The news from Honey’s Real Dog Food is that we have been thinking about soil and also about becoming better than carbon neutral. (My name, by the way, is Jonathan Self and I founded Honey’s.) I was in love with soil as a child, of course. I played with it, rolled around in it and – if photographic evidence is to be believed – ate it. When I became interested in growing things I understood, in an abstract way, that it was important to care for the stuff. It is only more recently, however, that I have come to realise the essential wisdom of Lady Balfour’s remark: ‘Health, whether of soil, plant, animal or man, is one and indivisible.’

In Britain the nutritional value of food is falling, and the reason is that we aren’t looking after our soil, which, according to a 2017 government paper will cease to be fertile as early 2047. I mention this because here at Honey’s HQ we have just read Defra’s annual agricultural report which contains a great deal of worrying news, including the fact that the amount of land being converted to organic farming methods has reduced by 15% and there are now half the number of species of birds in Britain compared to 1970.

Thankfully, it is not all doom and gloom. By making considered food choices you can rest assured that you are not supporting the massive agri-food sector and its destruction of soil and the environment. What do I mean by ‘considered food choices’? If you are choosing a raw dog food it means checking that your supplier uses only certified organic, wild or free range meat for all of its recipes.

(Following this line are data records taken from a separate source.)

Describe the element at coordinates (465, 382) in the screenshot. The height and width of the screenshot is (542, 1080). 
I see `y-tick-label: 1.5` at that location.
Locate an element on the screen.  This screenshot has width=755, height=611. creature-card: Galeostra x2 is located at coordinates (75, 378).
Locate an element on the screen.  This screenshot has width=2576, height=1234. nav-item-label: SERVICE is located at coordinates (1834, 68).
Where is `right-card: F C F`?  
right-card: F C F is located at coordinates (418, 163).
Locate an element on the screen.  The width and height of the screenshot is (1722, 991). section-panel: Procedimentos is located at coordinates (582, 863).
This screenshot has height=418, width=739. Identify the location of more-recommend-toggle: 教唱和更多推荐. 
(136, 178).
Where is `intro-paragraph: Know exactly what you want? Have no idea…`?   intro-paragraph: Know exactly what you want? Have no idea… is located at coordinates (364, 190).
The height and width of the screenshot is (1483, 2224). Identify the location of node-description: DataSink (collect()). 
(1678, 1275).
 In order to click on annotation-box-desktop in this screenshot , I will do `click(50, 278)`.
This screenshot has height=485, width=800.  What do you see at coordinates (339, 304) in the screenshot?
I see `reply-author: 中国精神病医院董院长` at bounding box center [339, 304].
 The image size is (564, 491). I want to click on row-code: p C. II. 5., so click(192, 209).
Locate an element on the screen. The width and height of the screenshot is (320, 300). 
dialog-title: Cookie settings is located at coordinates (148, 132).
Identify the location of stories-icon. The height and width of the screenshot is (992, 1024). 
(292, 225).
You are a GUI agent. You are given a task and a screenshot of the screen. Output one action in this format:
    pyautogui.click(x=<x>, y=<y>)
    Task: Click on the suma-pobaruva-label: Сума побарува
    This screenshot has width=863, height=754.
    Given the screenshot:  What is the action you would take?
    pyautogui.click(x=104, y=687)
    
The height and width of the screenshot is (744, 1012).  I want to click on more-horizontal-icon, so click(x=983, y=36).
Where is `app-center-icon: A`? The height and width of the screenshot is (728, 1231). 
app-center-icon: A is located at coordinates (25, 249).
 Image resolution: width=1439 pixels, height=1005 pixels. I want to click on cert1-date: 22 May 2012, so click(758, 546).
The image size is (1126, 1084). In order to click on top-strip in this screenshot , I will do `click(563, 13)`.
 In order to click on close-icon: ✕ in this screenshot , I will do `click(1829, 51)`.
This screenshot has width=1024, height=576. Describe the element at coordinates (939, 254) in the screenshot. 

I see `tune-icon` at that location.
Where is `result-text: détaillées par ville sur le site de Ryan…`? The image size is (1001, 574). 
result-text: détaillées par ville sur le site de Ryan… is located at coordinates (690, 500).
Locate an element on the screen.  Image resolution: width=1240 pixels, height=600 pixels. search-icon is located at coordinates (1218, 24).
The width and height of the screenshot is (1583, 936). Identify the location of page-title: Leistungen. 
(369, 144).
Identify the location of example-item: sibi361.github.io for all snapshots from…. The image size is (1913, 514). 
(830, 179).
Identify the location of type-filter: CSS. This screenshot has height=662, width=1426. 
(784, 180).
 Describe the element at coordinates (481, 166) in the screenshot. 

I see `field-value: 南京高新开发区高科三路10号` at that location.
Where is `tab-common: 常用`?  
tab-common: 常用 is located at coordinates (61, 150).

More, that it only uses genuinely British ingredients to keep dog food miles down to a minimum.

By doing so you are saying ‘no’ to over-farming, the unnecessary use of chemical fertilisers/pesticides, the destruction of biodiversity and cruelty to farm animals. You are saying ‘yes’ to food from small scale, British producers who put the welfare of their animals and the soil before commercial gain. I won’t pretend that buying ‘real’ food won’t cost you slightly more, but I hope you will view it as a small price to pay compared to the two massive benefits it offers: it is fantastic for the environment and it is fantastic for whoever is eating it.

Which brings us to an important point: ‘Let,’ in the words of Hippocrates, ‘food be thy medicine.’ And, while I am quoting (this time Erasmus): ‘Prevention is better than cure.’ Whether you have two legs or four, if you eat food with a higher nutritional value, avoid food that has been intensely farmed and do not rely on artificial (and often hidden) supplementation, you will enjoy a longer, healthier and happier life. I will go further: it is my belief that the financial saving to be made in medical costs over the long term (bearing in mind that it can take years for nutritional deficiencies to show up) will outweigh the additional expense. There is some Australian research, incidentally, that shows feeding a raw, essentially wild meat diet to dogs can reduce vet bills by 80%.

Here at Honey’s we do our best to make good decisions, from our choice of local producers to our recyclable packaging. We are signed up to 1% for the Planet and ISO 14001. We are carbon neutral and certified-organic. But we are far from complacent. We want and need to do more. In this regard, we have been hampered by what might be called pandemic-related logistical issues. Nevertheless, we are constantly reviewing are carbon footprint – especially our packaging and delivery. We also have a plan to become ‘better than carbon neutral’, that we hope to have in place by early next year.

Which brings me to a related topic. I don’t like to show off, oh, hang on a moment, yes, I do! Last month I became a trustee of the Rainforest Trust. It is by no means the largest of the land conservation charities in the world. The Nature Conservancy or World Wildlife Fund are many times larger. Even so, the Rainforest Trust has saved over 24 million acres of tropical forest from destruction in the last 30 years. The Honey’s plan to become ‘better than carbon neutral’ is linked to the work being done by Rainforest Trust. A sort of ‘home and away’ policy.

Back to soil. As Aldo Leopold the famous conservationist said: ‘Land is not merely soil, it is a fountain of energy flowing through a circuit of soils, plants and animals.’ President Roosevelt warned: ‘The nation that destroys its soil, destroys itself.’ Something we all need to remember every time we go food shopping.